More online purchases could be subject to GST in the future in a drive to save bricks-and-mortar shopping, the Treasury Minister has revealed, amid claims from local retailers of an "uneven playing field."
Deputy Susie Pinel, the Minister for Treasury and Resources, told the States Assembly today that her department is looking into reducing the current ‘de minimis’ exemption clause, which sees the 5% local sales tax only imposed on imported goods over £240 and therefore makes online purchases below that level cheaper.
High street shop owners and Sandpiper have been pushing for all goods bought online to include GST with the backing of the island’s largest business lobby group, the Chamber of Commerce. They say that it is “flawed and unfair” and creates an “uneven playing field” for them at a time where town shops are emptying at an unprecedented rate.
In a States Assembly meeting this morning, Deputy Steve Ahier asked the Treasury Minister if she would consider removing the 'de minimis’ clause. Deputy Pinel replied: "We are looking at it at the moment with a view of reducing it." She added that the full details will be included in the 2019 Budget, to be presented in December.

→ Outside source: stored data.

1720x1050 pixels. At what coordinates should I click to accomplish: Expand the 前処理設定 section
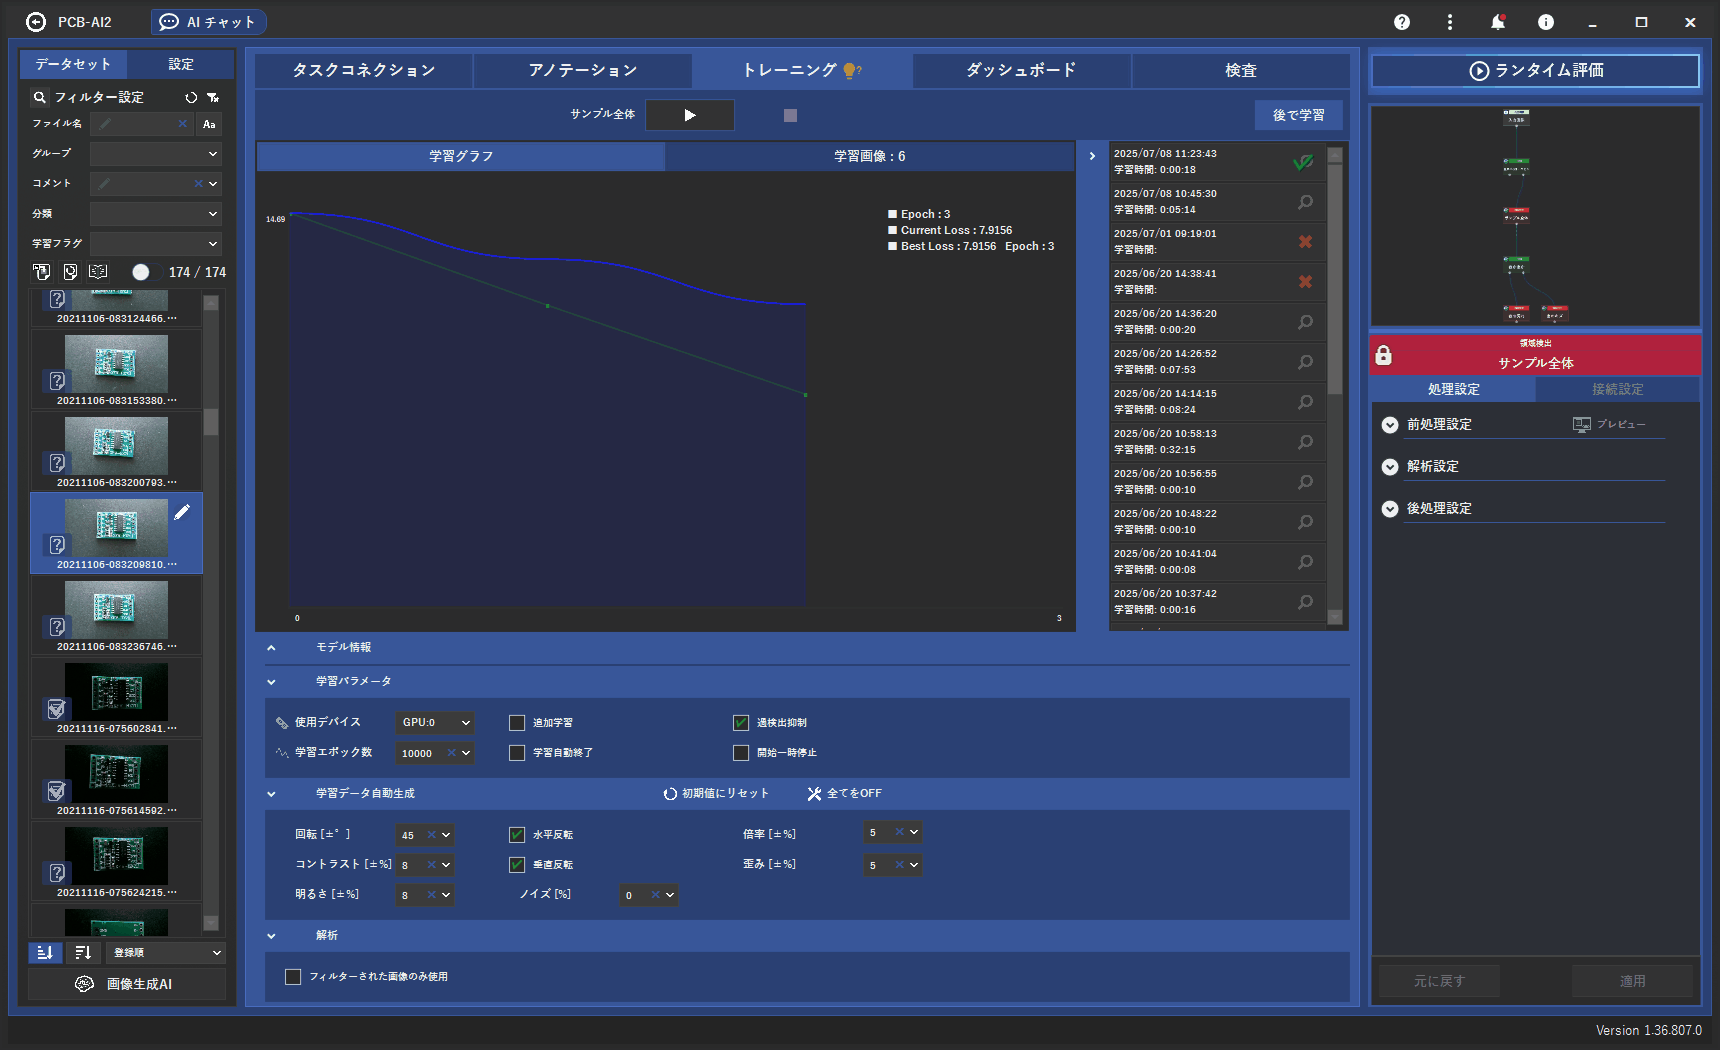coord(1390,425)
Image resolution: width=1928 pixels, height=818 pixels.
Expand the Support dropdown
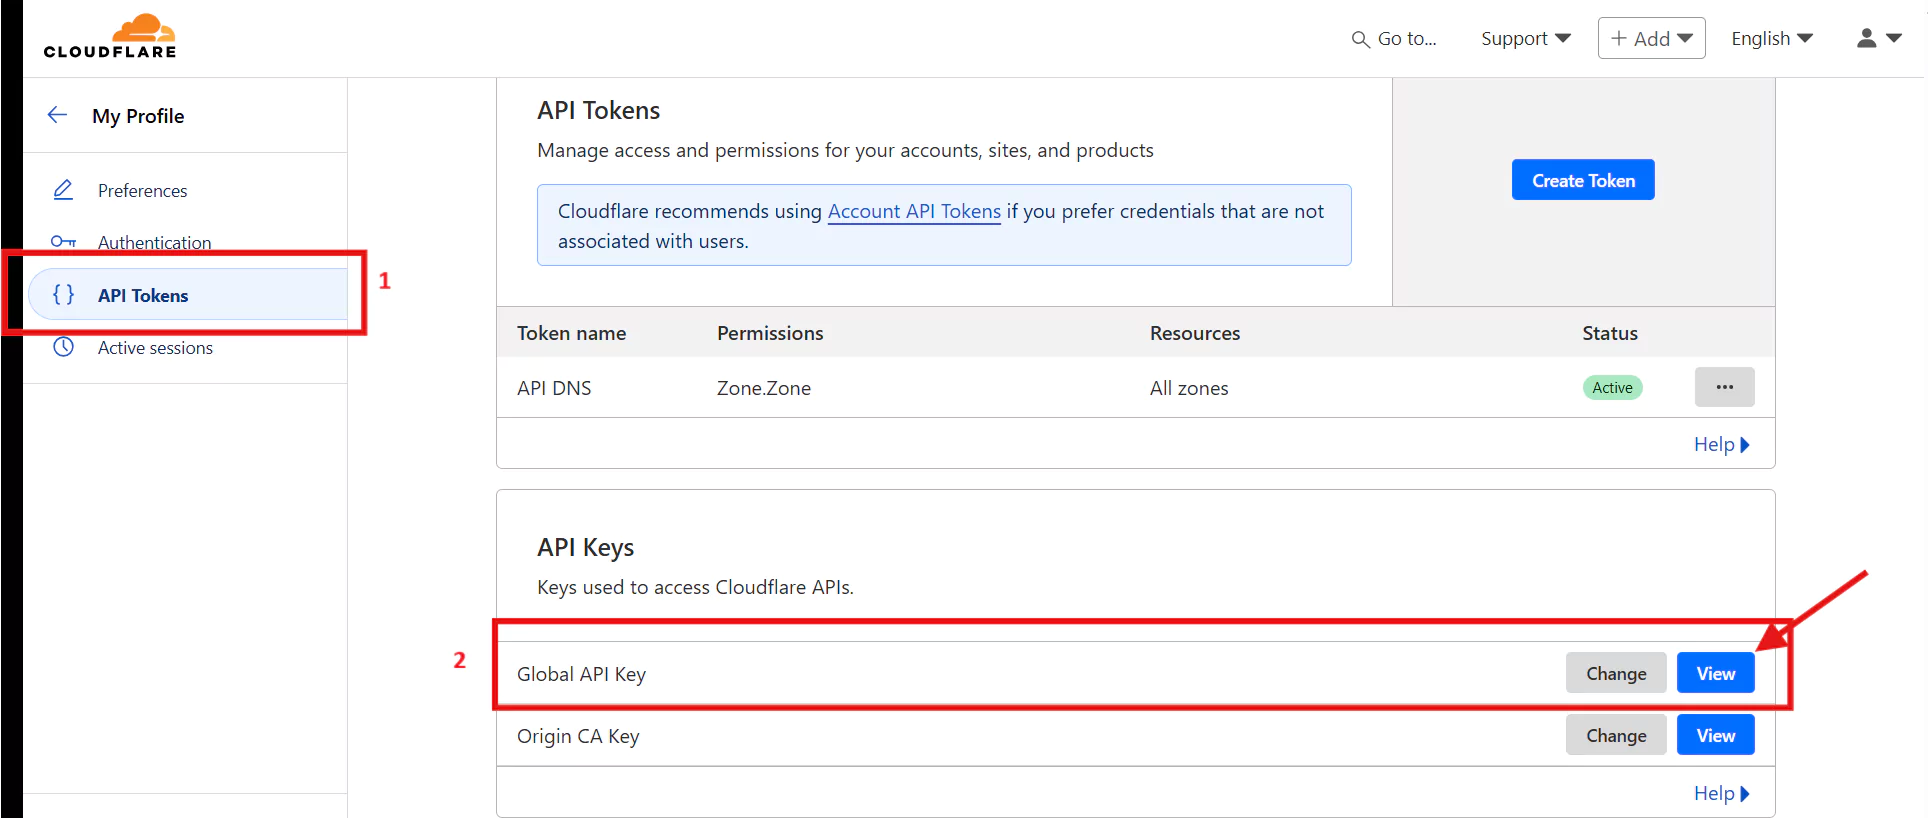pos(1525,38)
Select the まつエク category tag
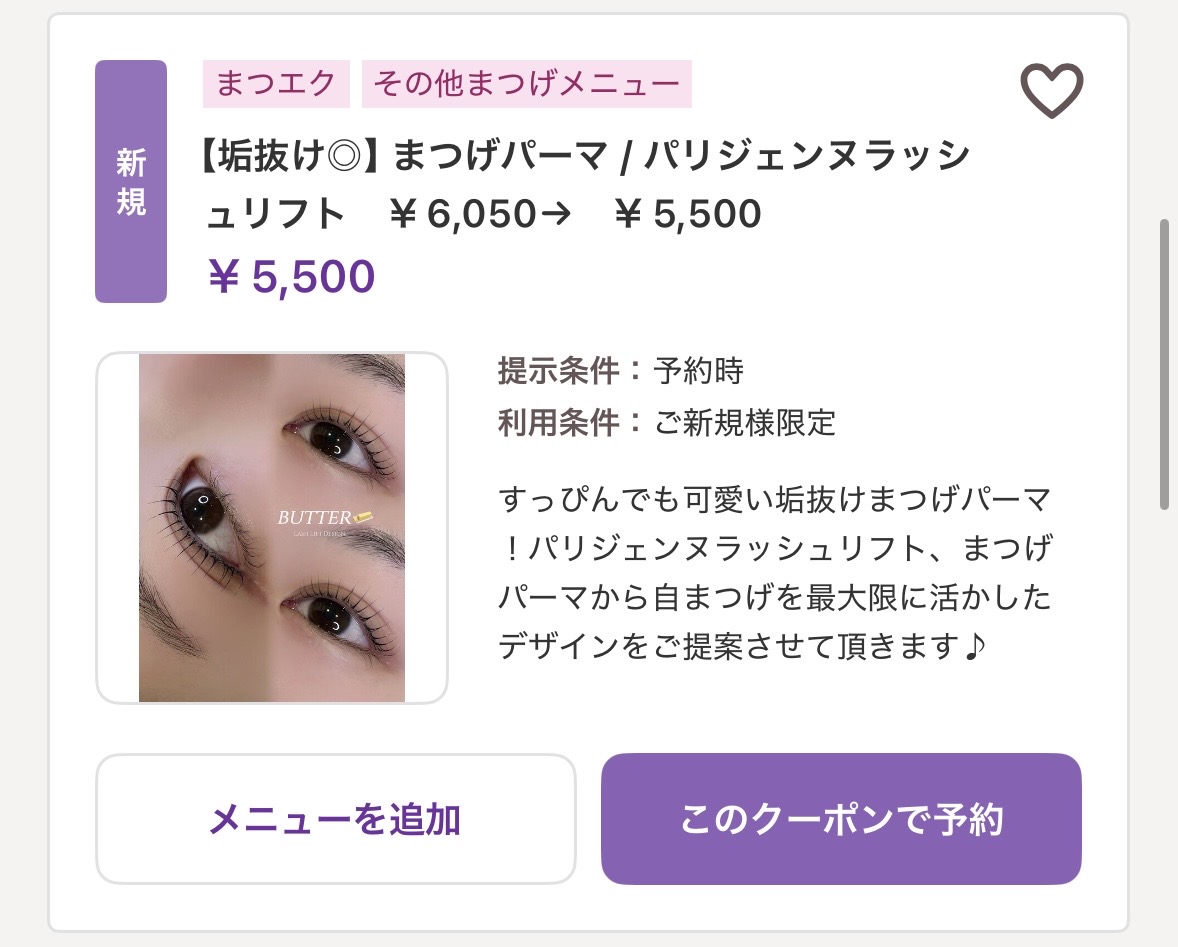This screenshot has width=1178, height=947. (276, 83)
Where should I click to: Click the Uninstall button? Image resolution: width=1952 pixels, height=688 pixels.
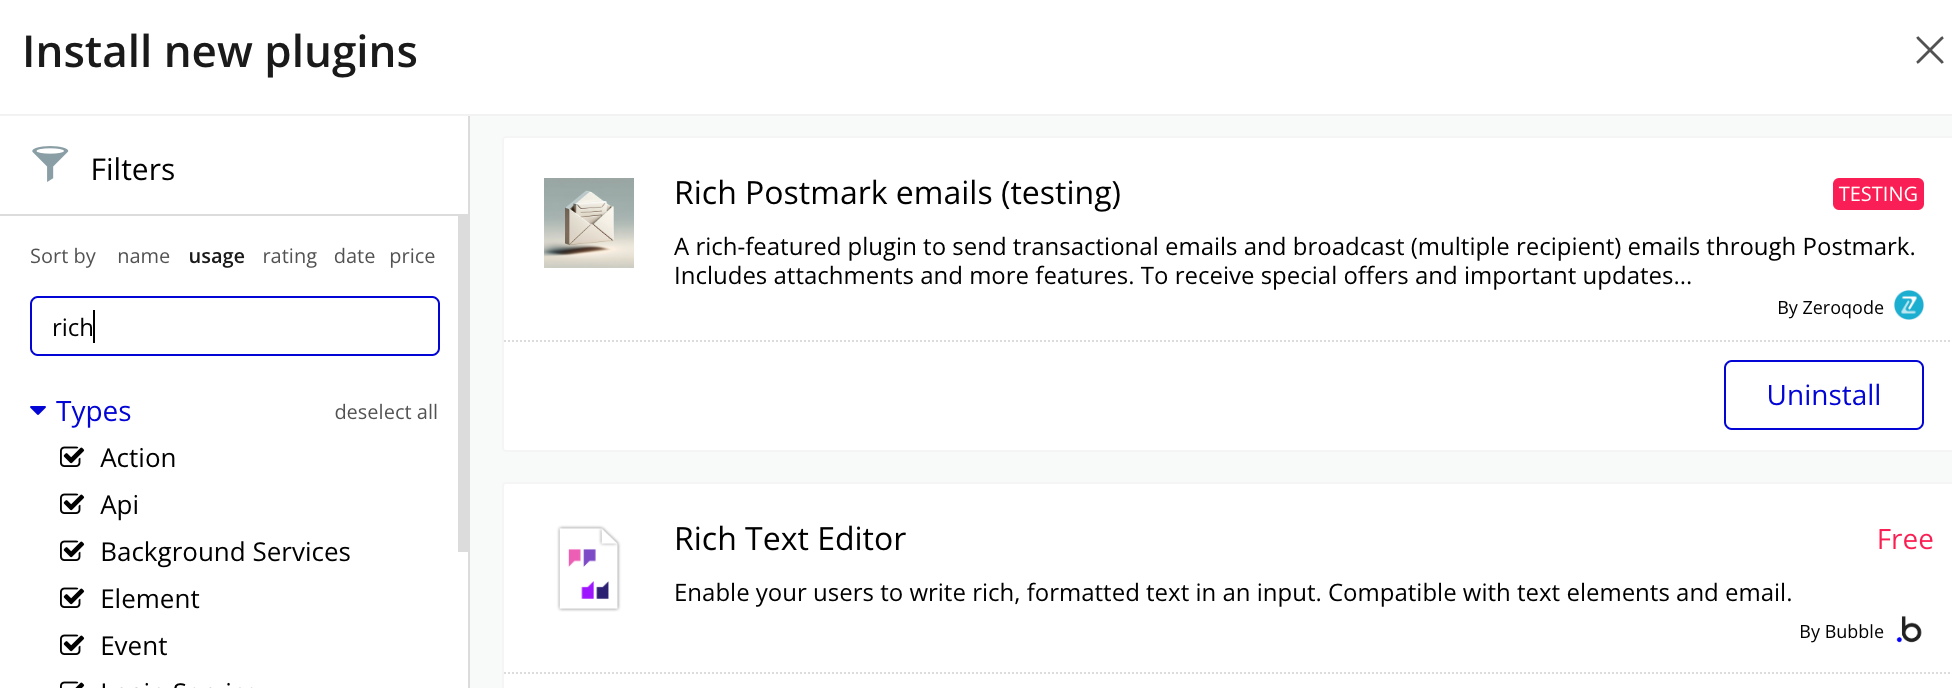tap(1823, 395)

Pictured: Deputy Susie Pinel said more details about GST on online-bought goods will be revealed in the budget.
Senator Sarah Ferguson asked her if she would be open to negotiating with Amazon to ask them to charge the 5% as part of the original payment. Again, Deputy Pinel said her department was examining the possibility. However, she added that they were also considering other cases abroad where Amazon has been asked to pick up the cost of VAT.
She told the Assembly: "This is exactly what happened in Australia. Amazon was asked to be pick up the cost of the introduction of goods in Australia and reduced their services considerably as to what they would transport into Australia.
"We have to be very aware of this and the reduction of services that may happen to us were we to introduce the fact that they would collect tax."
For some, removing the GST clause will not be enough to save local shops. Carl Walker, the Chairman of the Consumer Council said that other options should be looked at as sky-high rents and parking issues also play a part.
He told Express: "For example, for people buying small items for £2, the administrative costs and the process involved in claiming that GST is going to far outweigh any benefit. How much is it going to cost the taxpayer to recoup that 10p? If the objective is to make pricing more competitive, I am not sure it will work."